THE TASK —
In the lines below, count those containing the word "will" and give the number alone.

Records from a data collection
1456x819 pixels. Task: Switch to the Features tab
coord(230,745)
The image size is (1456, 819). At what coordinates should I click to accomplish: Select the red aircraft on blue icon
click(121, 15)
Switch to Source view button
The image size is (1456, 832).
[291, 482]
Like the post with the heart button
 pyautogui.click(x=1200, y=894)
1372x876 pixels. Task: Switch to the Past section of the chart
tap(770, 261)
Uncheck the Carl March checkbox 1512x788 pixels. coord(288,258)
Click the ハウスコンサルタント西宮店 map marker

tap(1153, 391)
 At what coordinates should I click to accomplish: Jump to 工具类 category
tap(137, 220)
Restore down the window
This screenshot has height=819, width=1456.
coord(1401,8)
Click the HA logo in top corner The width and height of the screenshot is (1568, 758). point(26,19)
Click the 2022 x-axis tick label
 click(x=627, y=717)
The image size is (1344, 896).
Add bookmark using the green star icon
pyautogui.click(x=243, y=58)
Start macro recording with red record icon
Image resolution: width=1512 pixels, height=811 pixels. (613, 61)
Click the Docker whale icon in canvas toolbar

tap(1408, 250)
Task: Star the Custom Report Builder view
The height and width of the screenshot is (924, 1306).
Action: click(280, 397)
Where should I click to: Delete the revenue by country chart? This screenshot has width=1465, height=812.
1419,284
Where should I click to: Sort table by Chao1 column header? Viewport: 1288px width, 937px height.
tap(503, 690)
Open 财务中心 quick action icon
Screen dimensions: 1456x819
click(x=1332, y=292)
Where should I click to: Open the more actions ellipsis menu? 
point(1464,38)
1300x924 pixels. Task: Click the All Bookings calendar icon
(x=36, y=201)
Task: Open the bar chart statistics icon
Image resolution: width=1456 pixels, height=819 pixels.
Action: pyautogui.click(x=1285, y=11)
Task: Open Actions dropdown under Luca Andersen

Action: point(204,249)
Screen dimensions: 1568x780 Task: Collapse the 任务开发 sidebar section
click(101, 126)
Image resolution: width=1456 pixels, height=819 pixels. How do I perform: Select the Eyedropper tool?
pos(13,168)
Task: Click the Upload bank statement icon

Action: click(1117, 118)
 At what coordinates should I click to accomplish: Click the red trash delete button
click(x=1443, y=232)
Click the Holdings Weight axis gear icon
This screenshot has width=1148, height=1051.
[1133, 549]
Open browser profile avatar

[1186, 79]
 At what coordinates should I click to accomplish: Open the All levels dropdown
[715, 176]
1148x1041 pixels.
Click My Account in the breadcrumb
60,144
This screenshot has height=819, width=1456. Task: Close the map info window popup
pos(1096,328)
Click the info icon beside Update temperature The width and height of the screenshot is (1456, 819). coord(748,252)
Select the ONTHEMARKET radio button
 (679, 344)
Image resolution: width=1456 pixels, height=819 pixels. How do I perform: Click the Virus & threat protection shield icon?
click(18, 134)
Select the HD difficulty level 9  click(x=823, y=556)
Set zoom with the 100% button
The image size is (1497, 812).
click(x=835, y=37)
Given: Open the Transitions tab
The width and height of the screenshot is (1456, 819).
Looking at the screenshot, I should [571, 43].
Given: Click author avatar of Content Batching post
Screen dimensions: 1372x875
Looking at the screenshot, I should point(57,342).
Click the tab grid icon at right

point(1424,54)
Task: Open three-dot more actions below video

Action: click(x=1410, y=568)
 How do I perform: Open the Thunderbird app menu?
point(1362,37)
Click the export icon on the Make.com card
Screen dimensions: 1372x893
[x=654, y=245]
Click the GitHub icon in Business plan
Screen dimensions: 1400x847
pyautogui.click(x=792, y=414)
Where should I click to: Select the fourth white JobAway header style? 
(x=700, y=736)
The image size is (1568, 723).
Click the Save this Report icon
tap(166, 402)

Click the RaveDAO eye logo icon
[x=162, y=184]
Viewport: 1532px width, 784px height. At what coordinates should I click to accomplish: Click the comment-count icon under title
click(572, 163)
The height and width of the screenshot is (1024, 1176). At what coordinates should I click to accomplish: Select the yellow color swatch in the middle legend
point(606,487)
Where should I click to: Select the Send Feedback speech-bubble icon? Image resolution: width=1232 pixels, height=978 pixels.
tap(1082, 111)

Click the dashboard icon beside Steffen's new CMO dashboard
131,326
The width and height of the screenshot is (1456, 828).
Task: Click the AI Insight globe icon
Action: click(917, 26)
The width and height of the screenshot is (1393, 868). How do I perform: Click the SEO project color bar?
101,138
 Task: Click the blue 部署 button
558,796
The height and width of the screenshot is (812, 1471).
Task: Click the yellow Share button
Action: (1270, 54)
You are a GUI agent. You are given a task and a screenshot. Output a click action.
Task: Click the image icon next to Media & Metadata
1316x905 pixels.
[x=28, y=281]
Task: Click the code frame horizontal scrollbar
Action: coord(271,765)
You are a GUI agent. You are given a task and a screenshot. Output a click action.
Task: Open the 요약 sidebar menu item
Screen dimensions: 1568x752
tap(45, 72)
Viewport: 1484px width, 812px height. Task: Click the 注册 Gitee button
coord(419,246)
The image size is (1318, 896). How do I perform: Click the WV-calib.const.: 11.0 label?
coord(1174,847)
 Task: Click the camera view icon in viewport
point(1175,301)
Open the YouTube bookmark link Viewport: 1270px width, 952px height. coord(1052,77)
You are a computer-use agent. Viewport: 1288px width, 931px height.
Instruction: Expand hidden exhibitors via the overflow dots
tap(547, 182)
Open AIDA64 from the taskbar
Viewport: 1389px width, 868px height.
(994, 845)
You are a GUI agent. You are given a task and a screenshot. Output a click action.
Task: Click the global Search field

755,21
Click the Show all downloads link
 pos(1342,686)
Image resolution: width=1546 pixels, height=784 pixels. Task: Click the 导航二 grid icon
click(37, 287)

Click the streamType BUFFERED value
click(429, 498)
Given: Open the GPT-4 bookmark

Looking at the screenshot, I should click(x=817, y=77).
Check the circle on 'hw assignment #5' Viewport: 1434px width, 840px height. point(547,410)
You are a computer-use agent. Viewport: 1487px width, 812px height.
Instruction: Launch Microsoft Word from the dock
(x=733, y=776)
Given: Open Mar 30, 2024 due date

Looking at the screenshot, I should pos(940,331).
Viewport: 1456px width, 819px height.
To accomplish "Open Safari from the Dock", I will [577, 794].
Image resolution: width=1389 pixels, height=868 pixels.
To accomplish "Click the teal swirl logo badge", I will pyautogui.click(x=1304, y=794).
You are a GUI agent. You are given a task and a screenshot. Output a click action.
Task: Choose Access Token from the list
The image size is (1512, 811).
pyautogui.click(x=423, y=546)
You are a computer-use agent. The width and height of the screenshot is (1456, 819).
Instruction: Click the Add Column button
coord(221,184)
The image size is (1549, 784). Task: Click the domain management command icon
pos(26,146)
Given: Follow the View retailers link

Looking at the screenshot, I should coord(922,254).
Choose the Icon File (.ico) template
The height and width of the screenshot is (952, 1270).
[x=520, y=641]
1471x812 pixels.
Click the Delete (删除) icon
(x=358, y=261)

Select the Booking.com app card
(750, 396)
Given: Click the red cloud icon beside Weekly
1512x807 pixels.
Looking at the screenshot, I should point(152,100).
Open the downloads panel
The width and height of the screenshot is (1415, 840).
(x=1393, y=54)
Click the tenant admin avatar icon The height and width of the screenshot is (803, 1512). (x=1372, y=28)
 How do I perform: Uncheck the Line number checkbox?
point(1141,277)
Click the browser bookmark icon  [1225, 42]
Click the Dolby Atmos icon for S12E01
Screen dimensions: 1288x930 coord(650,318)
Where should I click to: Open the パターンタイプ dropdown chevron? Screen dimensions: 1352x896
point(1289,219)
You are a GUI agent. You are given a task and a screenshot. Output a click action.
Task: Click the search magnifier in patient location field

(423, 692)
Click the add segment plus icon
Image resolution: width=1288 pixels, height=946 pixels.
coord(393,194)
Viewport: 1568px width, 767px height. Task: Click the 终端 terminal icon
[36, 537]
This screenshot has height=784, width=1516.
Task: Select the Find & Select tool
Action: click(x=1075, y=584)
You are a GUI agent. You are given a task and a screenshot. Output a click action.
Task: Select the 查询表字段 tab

ANSWER FOR THE TASK —
2